◆ DESCRIPTION OF THE TASK
Each line from the one holding "Task: Click the previous record arrow" through the end of the records should be returned exactly, while pictures are skipped.

Dataset records
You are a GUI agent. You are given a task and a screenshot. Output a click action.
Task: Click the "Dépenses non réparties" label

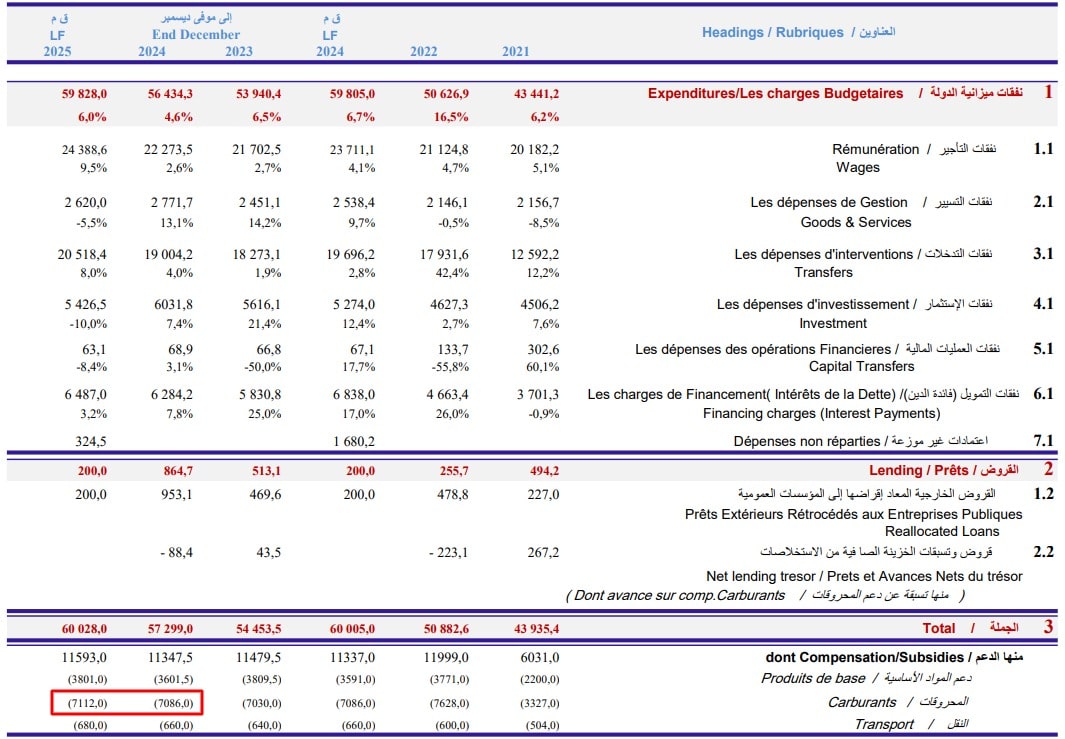point(809,441)
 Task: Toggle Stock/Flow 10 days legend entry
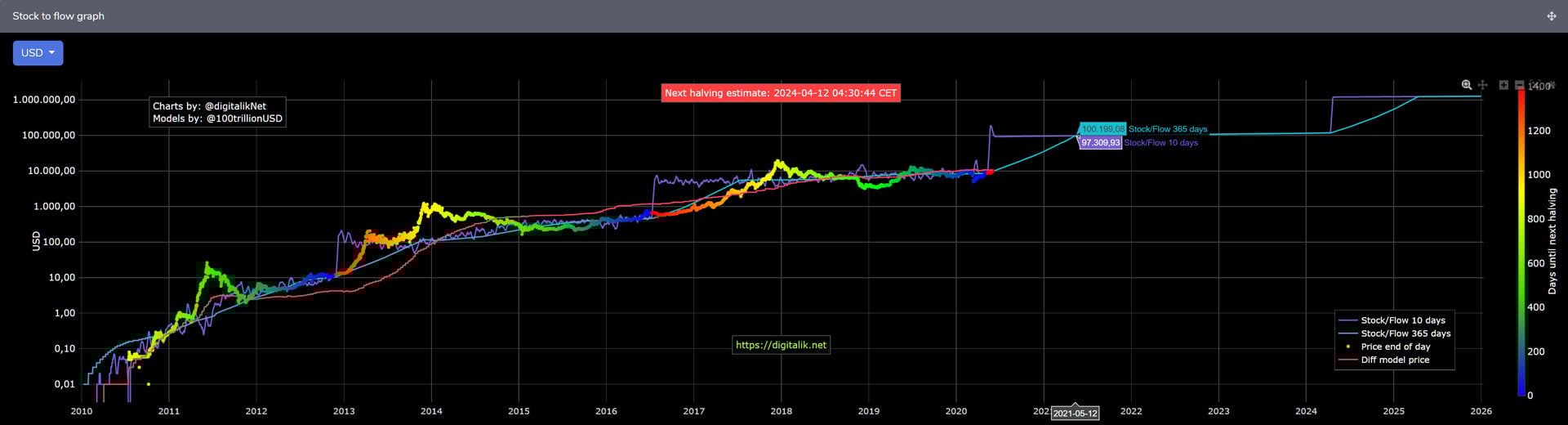pyautogui.click(x=1402, y=320)
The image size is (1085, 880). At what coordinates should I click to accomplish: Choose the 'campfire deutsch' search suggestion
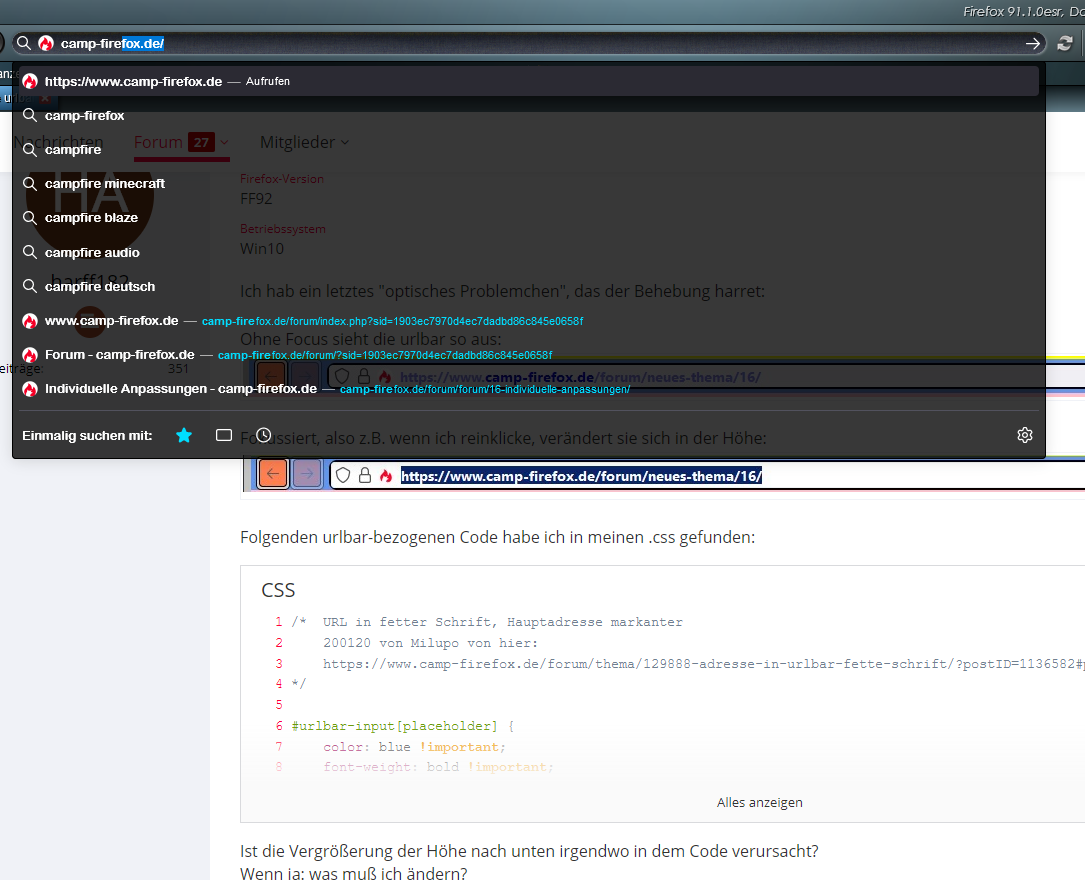[x=100, y=287]
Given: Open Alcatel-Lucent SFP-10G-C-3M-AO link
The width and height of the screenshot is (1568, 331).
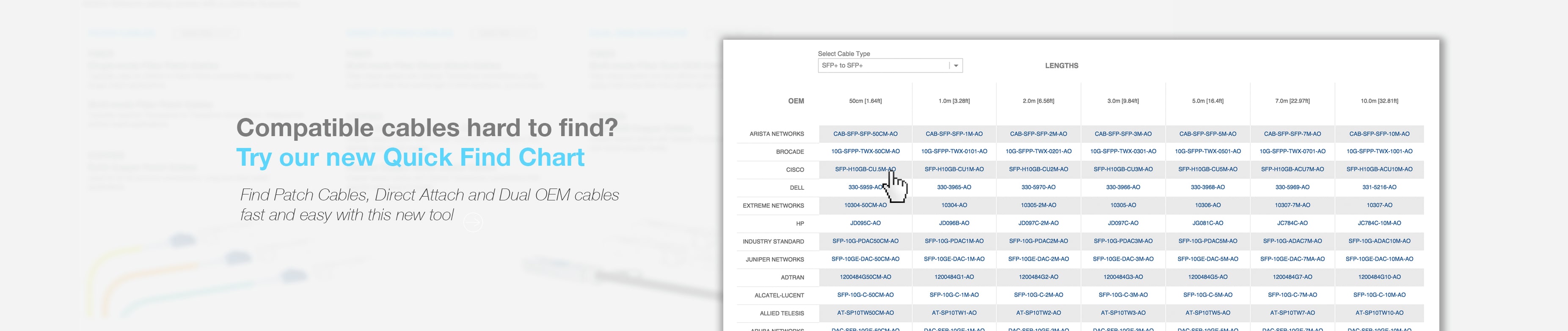Looking at the screenshot, I should (x=1123, y=295).
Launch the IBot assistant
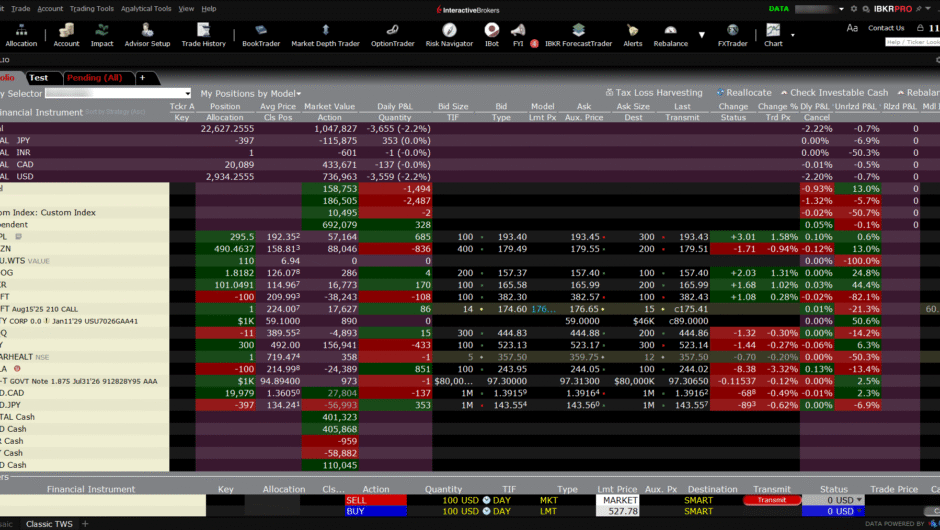940x530 pixels. [491, 35]
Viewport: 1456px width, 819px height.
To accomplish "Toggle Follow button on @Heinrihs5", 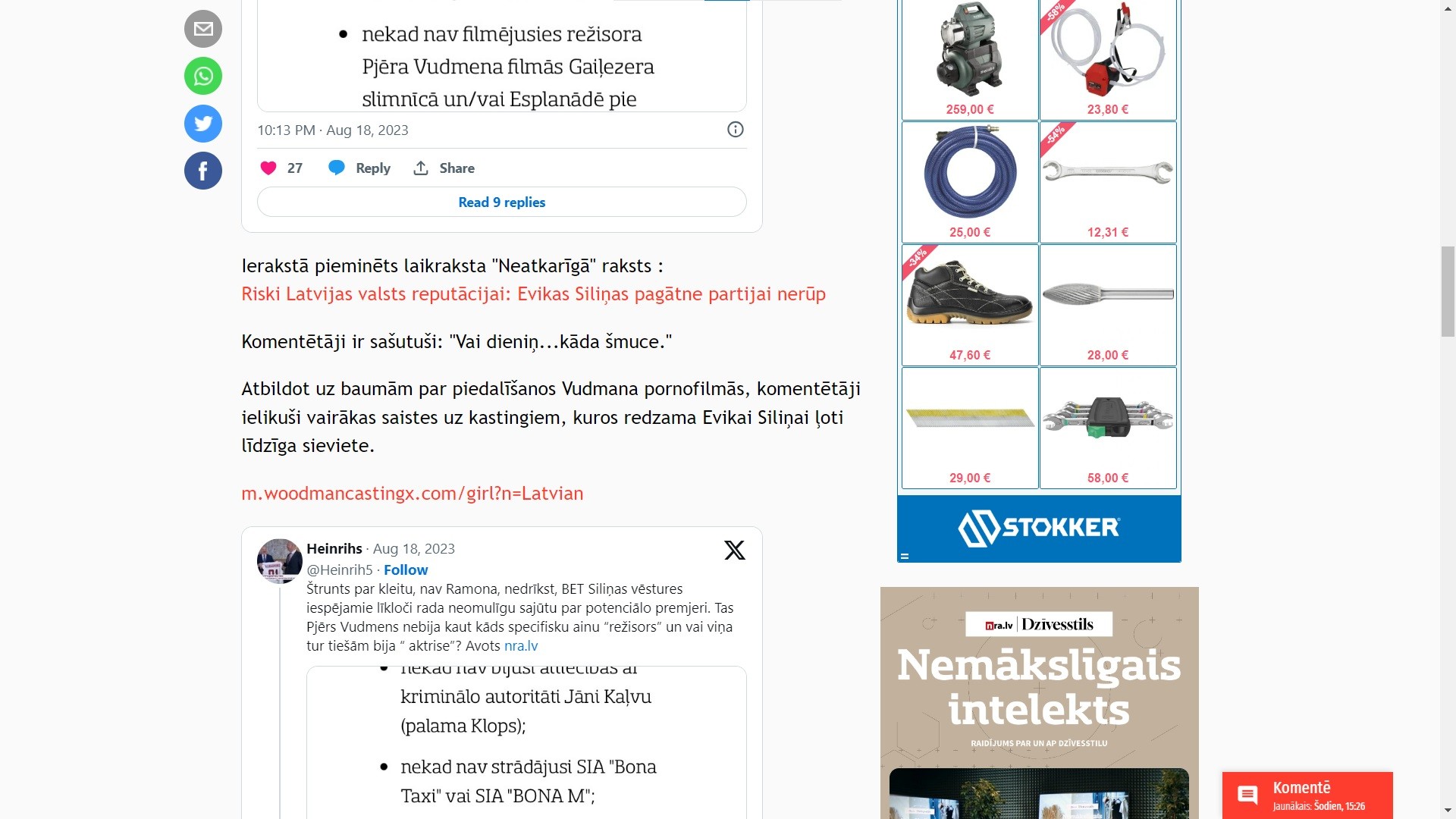I will tap(405, 568).
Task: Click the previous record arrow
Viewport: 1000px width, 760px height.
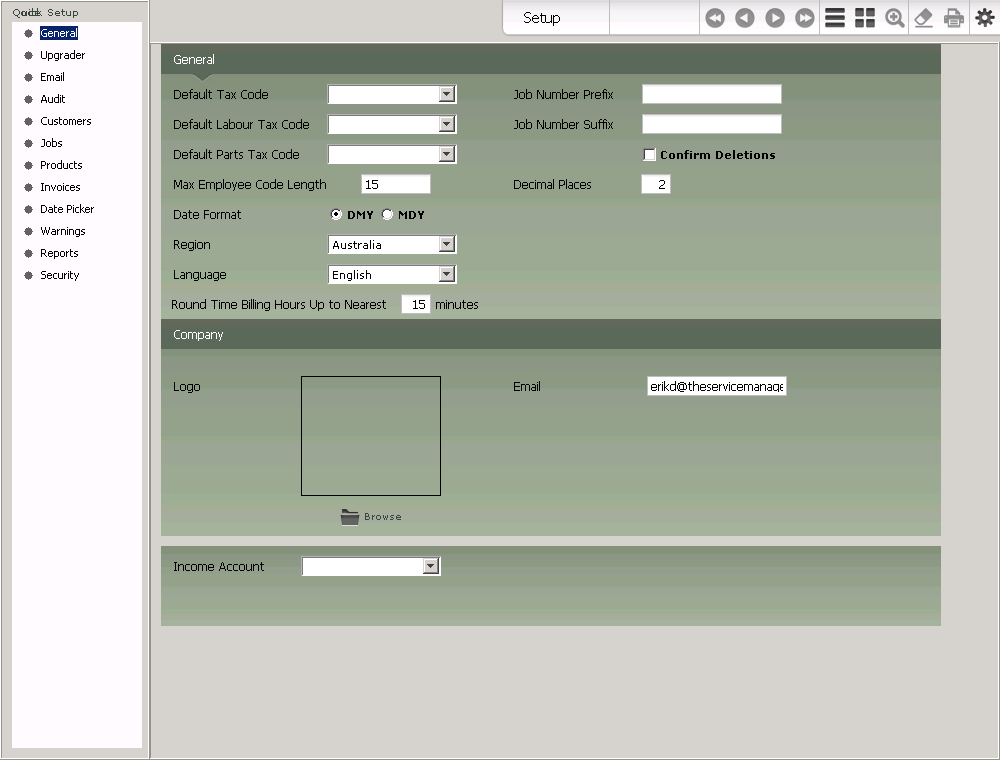Action: (744, 18)
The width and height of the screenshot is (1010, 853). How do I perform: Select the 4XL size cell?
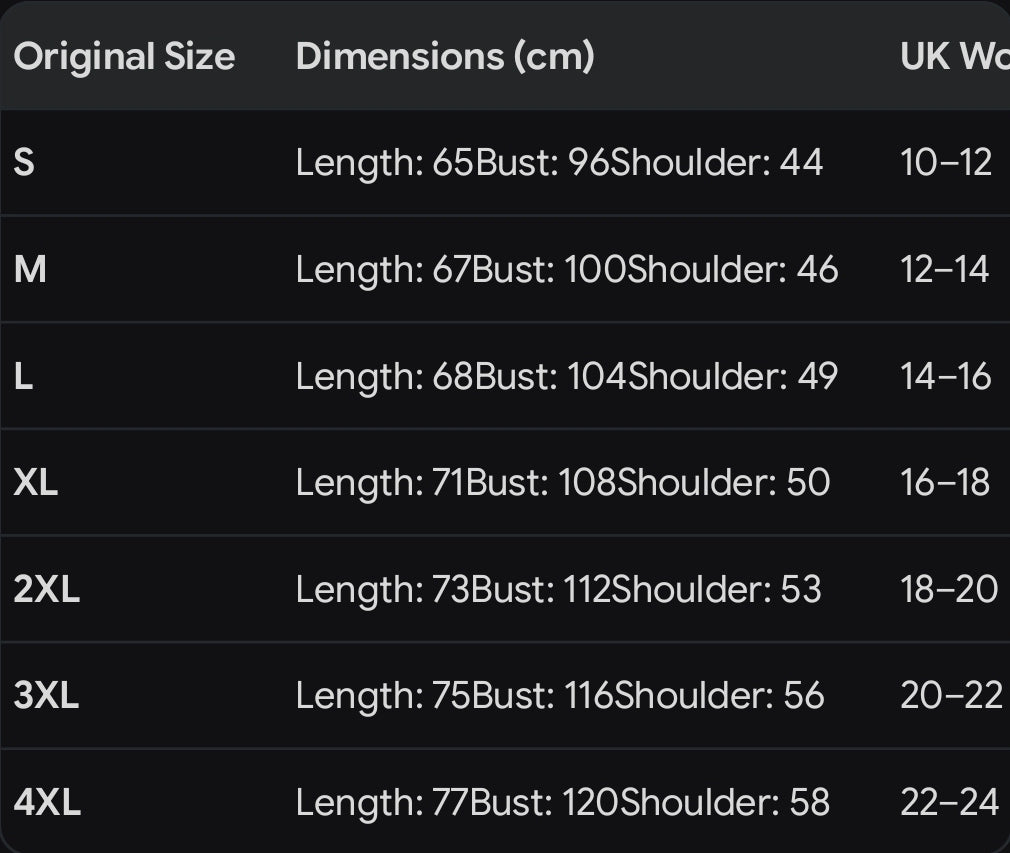pos(47,802)
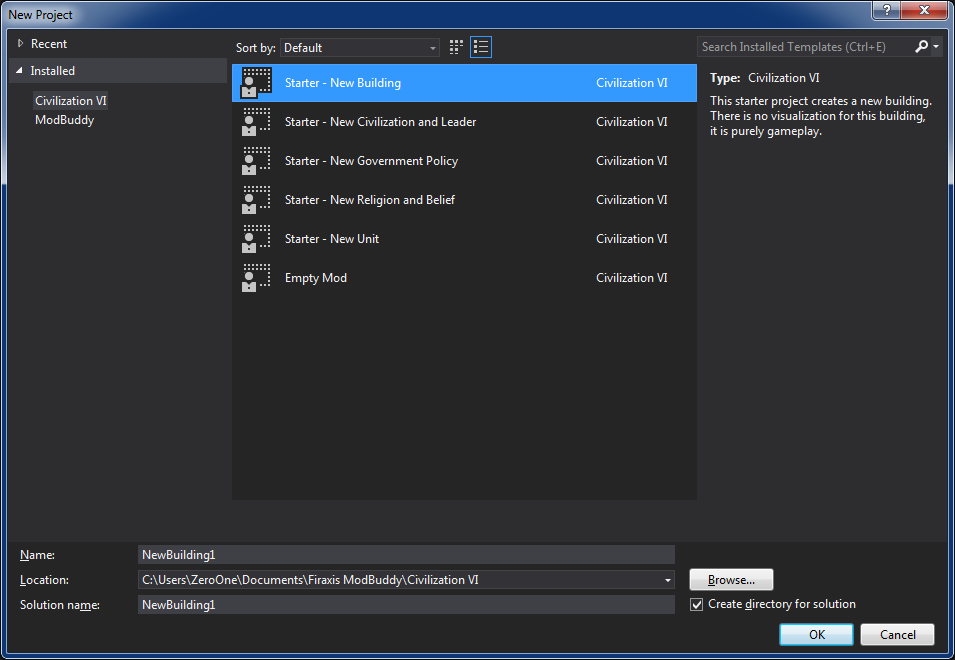This screenshot has width=955, height=660.
Task: Click the New Civilization and Leader template icon
Action: click(256, 122)
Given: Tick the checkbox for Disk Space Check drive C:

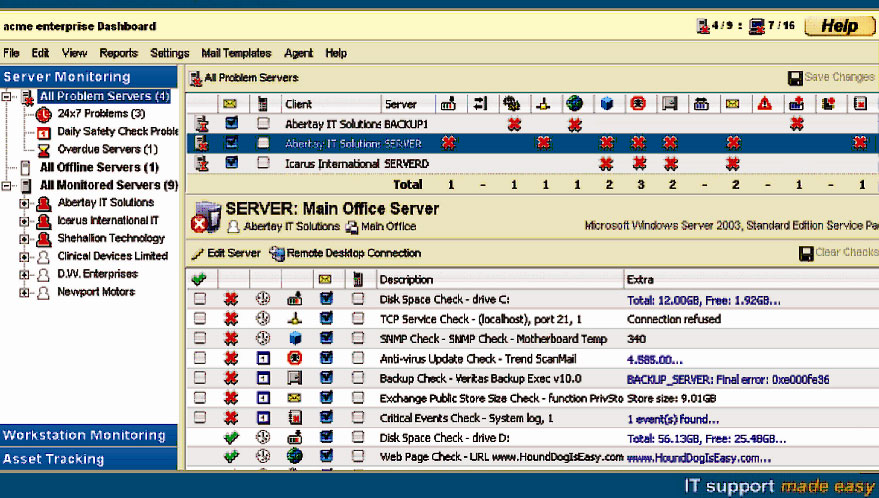Looking at the screenshot, I should 200,299.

◆ EXPECTED OUTPUT
Task: Click the previous record arrow
Viewport: 1000px width, 760px height.
Action: (744, 18)
The width and height of the screenshot is (1010, 853). How do I perform: Select the 4XL size cell?
pos(47,802)
This screenshot has width=955, height=660.
Task: Click the New Civilization and Leader template icon
Action: click(256, 122)
Given: Tick the checkbox for Disk Space Check drive C:

Looking at the screenshot, I should 200,299.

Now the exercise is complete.